● **Task to complete**
Would you output the entries below only from the line containing "Where should I click to: Select the Body" through the line containing "This screenshot has height=625, width=585.", exactly as they stand and with both ends included?

● **Exercise inputs**
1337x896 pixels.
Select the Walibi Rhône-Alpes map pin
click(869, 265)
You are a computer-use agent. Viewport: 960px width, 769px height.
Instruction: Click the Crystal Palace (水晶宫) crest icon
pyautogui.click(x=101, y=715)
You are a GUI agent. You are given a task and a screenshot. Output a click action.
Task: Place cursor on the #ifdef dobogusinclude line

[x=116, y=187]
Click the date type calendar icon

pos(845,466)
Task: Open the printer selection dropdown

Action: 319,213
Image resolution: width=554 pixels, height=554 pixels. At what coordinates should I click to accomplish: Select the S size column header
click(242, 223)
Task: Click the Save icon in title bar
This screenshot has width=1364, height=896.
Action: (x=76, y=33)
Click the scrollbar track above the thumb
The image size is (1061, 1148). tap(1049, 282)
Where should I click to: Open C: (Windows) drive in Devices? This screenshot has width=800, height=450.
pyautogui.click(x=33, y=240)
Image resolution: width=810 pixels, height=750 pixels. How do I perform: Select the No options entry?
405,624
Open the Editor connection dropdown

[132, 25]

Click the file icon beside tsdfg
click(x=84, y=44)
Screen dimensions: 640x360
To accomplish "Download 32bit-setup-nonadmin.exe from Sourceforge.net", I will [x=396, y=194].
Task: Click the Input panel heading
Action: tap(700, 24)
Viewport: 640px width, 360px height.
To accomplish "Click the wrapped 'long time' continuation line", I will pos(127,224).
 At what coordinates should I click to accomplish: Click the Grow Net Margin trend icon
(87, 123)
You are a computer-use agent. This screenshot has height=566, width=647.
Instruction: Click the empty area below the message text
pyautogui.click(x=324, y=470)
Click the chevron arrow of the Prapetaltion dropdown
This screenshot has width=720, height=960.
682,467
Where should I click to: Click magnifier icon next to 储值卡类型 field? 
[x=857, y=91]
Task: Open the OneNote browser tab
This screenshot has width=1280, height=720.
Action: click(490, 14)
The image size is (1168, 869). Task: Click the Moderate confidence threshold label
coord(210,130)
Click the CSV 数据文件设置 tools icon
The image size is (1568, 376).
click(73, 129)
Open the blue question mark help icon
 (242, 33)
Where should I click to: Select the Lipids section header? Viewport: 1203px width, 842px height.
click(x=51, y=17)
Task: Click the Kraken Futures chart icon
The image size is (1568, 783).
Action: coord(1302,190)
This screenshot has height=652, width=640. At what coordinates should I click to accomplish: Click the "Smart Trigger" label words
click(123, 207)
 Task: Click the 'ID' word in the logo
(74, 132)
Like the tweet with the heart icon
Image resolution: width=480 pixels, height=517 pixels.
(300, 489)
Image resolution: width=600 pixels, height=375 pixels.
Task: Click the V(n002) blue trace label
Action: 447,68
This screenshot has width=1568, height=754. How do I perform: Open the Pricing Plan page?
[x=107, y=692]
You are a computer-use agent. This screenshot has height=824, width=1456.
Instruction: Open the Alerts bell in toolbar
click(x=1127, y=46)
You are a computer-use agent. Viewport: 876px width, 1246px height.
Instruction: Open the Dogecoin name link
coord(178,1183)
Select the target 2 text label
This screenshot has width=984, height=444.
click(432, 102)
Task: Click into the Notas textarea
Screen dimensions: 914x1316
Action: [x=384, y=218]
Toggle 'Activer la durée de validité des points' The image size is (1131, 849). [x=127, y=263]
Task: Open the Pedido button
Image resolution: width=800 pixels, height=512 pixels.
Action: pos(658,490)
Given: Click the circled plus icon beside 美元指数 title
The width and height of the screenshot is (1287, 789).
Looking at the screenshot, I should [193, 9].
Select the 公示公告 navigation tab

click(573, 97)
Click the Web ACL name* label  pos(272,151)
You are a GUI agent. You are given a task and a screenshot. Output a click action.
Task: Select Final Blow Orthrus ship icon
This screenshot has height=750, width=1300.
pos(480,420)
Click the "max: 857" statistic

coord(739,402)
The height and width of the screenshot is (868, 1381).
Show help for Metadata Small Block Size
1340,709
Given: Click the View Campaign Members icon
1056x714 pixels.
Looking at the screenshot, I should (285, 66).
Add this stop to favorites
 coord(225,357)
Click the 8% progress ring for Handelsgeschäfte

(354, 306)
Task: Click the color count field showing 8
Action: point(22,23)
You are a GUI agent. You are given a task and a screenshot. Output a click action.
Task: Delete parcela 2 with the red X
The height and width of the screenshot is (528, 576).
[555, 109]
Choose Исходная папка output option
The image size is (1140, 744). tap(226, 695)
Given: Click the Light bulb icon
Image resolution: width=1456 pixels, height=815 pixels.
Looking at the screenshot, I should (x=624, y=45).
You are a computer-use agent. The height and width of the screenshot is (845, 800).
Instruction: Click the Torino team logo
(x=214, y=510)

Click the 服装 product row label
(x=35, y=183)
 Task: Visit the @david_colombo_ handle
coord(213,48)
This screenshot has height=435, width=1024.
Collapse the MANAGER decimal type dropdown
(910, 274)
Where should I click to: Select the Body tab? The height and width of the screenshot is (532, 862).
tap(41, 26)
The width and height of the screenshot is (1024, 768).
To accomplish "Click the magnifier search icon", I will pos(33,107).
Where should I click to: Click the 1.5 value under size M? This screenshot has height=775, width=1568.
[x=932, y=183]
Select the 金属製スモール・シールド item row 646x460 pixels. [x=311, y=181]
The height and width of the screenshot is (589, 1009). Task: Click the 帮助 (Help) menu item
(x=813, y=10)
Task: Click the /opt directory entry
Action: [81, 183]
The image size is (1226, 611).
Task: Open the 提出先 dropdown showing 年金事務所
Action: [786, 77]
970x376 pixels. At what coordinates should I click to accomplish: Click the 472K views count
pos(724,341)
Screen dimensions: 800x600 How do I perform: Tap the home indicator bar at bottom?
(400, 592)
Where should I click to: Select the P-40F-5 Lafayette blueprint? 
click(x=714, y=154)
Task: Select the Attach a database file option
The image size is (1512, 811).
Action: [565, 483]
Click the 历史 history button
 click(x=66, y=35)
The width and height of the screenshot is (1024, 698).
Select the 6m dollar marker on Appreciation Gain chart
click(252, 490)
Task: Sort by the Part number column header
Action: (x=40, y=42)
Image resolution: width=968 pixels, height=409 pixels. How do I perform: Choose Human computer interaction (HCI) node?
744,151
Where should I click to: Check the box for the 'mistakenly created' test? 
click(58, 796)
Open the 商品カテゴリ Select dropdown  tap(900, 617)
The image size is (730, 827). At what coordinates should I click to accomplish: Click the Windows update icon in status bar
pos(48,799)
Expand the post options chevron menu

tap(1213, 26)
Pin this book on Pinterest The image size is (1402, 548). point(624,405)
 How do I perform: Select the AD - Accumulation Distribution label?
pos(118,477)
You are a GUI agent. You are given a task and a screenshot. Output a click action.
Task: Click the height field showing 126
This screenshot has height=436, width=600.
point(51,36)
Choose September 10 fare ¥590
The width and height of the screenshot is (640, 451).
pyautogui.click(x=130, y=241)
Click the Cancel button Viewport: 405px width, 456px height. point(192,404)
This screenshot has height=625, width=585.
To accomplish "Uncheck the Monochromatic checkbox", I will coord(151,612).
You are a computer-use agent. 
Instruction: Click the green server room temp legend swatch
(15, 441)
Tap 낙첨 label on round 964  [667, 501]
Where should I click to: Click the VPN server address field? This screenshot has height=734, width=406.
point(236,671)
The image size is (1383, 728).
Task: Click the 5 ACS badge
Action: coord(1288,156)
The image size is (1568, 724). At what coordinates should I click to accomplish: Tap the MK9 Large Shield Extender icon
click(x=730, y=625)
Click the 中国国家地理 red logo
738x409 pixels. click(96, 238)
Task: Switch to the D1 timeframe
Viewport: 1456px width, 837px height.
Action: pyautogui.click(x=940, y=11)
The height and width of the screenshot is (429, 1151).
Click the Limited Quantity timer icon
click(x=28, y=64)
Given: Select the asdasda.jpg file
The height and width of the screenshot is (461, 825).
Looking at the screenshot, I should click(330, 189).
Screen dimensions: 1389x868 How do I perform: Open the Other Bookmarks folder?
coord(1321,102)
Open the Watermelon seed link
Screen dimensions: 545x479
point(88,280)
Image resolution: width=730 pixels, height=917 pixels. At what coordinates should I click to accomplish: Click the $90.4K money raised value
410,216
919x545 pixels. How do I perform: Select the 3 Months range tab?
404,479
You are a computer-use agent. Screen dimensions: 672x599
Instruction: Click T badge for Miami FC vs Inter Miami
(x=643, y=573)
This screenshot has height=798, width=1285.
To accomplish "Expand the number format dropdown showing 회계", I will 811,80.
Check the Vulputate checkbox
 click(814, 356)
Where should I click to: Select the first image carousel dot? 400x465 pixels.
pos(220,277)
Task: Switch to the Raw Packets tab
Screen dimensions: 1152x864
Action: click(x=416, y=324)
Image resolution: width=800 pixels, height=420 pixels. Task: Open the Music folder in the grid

● **Written solution**
Where should I click to: Select the Body tab? The height and width of the screenshot is (532, 862).
tap(41, 26)
The width and height of the screenshot is (1024, 768).
To accomplish "Click the magnifier search icon", I will pos(33,107).
Where should I click to: Click the 1.5 value under size M? This screenshot has height=775, width=1568.
[x=932, y=183]
Select the 金属製スモール・シールド item row 646x460 pixels. [x=311, y=181]
The height and width of the screenshot is (589, 1009). Task: Click the 帮助 (Help) menu item
(x=813, y=10)
Task: Click the /opt directory entry
Action: [81, 183]
The image size is (1226, 611).
Task: Open the 提出先 dropdown showing 年金事務所
Action: [786, 77]
970x376 pixels. At what coordinates should I click to accomplish: Click the 472K views count
pos(724,341)
Screen dimensions: 800x600 How do I perform: Tap the home indicator bar at bottom?
(400, 592)
Where should I click to: Select the P-40F-5 Lafayette blueprint? 
click(x=714, y=154)
Task: Select the Attach a database file option
The image size is (1512, 811).
Action: [565, 483]
Click the 历史 history button
 click(x=66, y=35)
The width and height of the screenshot is (1024, 698).
Select the 6m dollar marker on Appreciation Gain chart
click(252, 490)
Task: Sort by the Part number column header
Action: (x=40, y=42)
Image resolution: width=968 pixels, height=409 pixels. How do I perform: Choose Human computer interaction (HCI) node?
744,151
Where should I click to: Check the box for the 'mistakenly created' test? 
click(58, 796)
Open the 商品カテゴリ Select dropdown  tap(900, 617)
The image size is (730, 827). At what coordinates should I click to accomplish: Click the Windows update icon in status bar
pos(48,799)
Expand the post options chevron menu

tap(1213, 26)
Pin this book on Pinterest The image size is (1402, 548). point(624,405)
 How do I perform: Select the AD - Accumulation Distribution label?
pos(118,477)
You are a GUI agent. You are given a task and a screenshot. Output a click action.
Task: Click the height field showing 126
This screenshot has height=436, width=600.
point(51,36)
Choose September 10 fare ¥590
The width and height of the screenshot is (640, 451).
pyautogui.click(x=130, y=241)
Click the Cancel button Viewport: 405px width, 456px height. point(192,404)
This screenshot has height=625, width=585.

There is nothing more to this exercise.